In biology, scientists are not only faced with PPI networks but with many other kinds of biological networks including regulatory ones that involve DNA-protein interaction and metabolic ones that include small metabolites as nodes. These networks are also related by evolution and can be aligned. Therefore visualization techniques developed for aligned PPI networks can also be used for these kinds of biological networks. Analysis of all kinds of networks will gain importance, in particular in biomedicine. After all, complex diseases must be tackled nowadays: cancer, arteriosclerosis and dementia are all multifactorial. They all have their cause in the interplay of a multitude of factors, many of which corresponding to networks gone out of order. In this context, comprehensive visualization can be a trigger of medical progress.

Given aligned PPI networks of different species, biologists are particularly keen on having means to answer the following questions:

• What is the conserved core of the alignment, i.e., its most ancestral part?

• What are the cores of the underlying pairwise alignments?

• What is new in each network?

The core of an alignment consisting of orthologous proteins in all species that share the same interactions most likely consists of proteins responsible for the same biological process and with the same function. This insight allows biologists to predict some protein properties from aligned PPI networks [4]. Furthermore, the core of an alignment is a good estimate for the network of the last common ancestor of the species involved. The pairwise cores are good estimates for the last common ancestor network of two species. Hence, they should be explored for the networks of two species that are close in the species tree. Detection of pairwise cores can help biologists to reconstruct the evolution of parts of the PPI network.

Newly developed parts in a PPI network are usually assumed to represent new functionality, that did not exist before. After being identified, this new part may afterwards be subject to further investigations. Network comparison should allow to find putative errors in one of the networks, or in the alignment. One hint for an error (mostly an error in the underlying databases) could be an edge existing only in one of the species, and the user can have a closer look, trying to find out what the evidence for this edge is and whether this interaction really exists.

1.3 Related Work

1.3.1 Graph Drawing

It is intuitive to represent biological networks such as PPI networks as graphs. In a PPI network the proteins can be represented as vertices of a graph and the PPIs as edges of the graph. Therefore, visualizing biological networks is a special subject of graph drawing which is a well-studied field in information visualization [12].

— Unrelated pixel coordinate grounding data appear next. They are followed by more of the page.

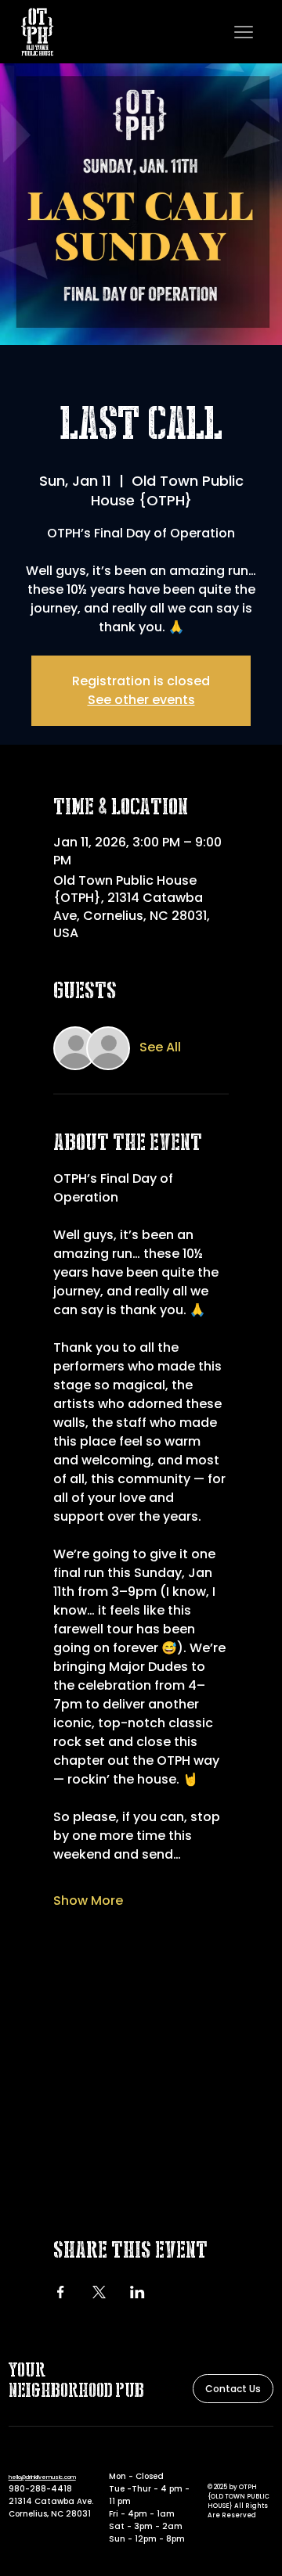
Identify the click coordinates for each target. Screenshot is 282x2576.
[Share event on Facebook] (60, 2292)
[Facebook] (214, 2458)
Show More (88, 1901)
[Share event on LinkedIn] (137, 2292)
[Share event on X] (99, 2292)
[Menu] (243, 31)
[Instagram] (233, 2458)
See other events (141, 700)
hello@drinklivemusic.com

The layout of a graph is most important because it determines the human perception of the graph [13]. In graph drawing one is generally interested in optimizing the layout of the graph with respect to some properties and constraints. Many different approaches exist, depending on the properties of the graph or on the information one is interested to visually extract or highlight. Graphs are most commonly drawn using a 2D layout where vertices are drawn as nodes and edges represented by lines. Plenty of algorithms exist for automated graph drawing [14]. Probably the most prominent approach to layout a graph is given by the family of force-directed algorithms [15-20]. The goal of these algorithms is to group interconnected nodes together and to spatially separate non-connected nodes. Therefore, attracting and repelling forces are defined and applied for node interference. Typically, all nodes repel each other using pairwise repelling forces and all connected nodes attract each other (up to a minimum distance). Algorithms like the one by Fruchterman and Reingold [18] or the one by Kamada and Kawai [19] iteratively compute a displacement for each node determined by the defined forces until convergence. The advantage of these algorithms is their flexibility, i. e. the possibility to define the forces according to a special application, which makes these algorithms suitable for many different graphs in diverse applications. Another iterative approach is to define an energy function which penalizes bad properties of the layout, and then to use simulated annealing or another optimization algorithm for iteratively optimizing this function [15]. Within the field of biology, a wide range of graph layout algorithms are considered as can be seen in the numerous visualization tools for biological networks like Cytoscape [21], ProViz [22], VisANT [23], or VANTED [24].

1.3.2 Visualizing Aligned Networks

Aligned networks can be regarded as a set of graphs, where the alignment establishes connections between the graphs or, more precisely, between entities of the graphs (e.g., some of the nodes are aligned across the networks). For visualizing an alignment of PPI networks different approaches have been considered and are used today. For a detailed survey on the state of the art in visualizing aligned biological networks we refer to our report [25], where we divide the approaches into two main classes, namely "side by side" and "all in one".

The "side by side" approach, follows the idea to draw the individual aligned networks next to each other in a 2D layout and to highlight the aligned nodes by the same relative position and/or additional edges connecting them [3,6,26]. The advantage of this approach is that it is able to intuitively handle paralogous proteins. However, this approach is inappropriate for large network alignments and is hardly readable if there are many additional edges for representing the alignment relation.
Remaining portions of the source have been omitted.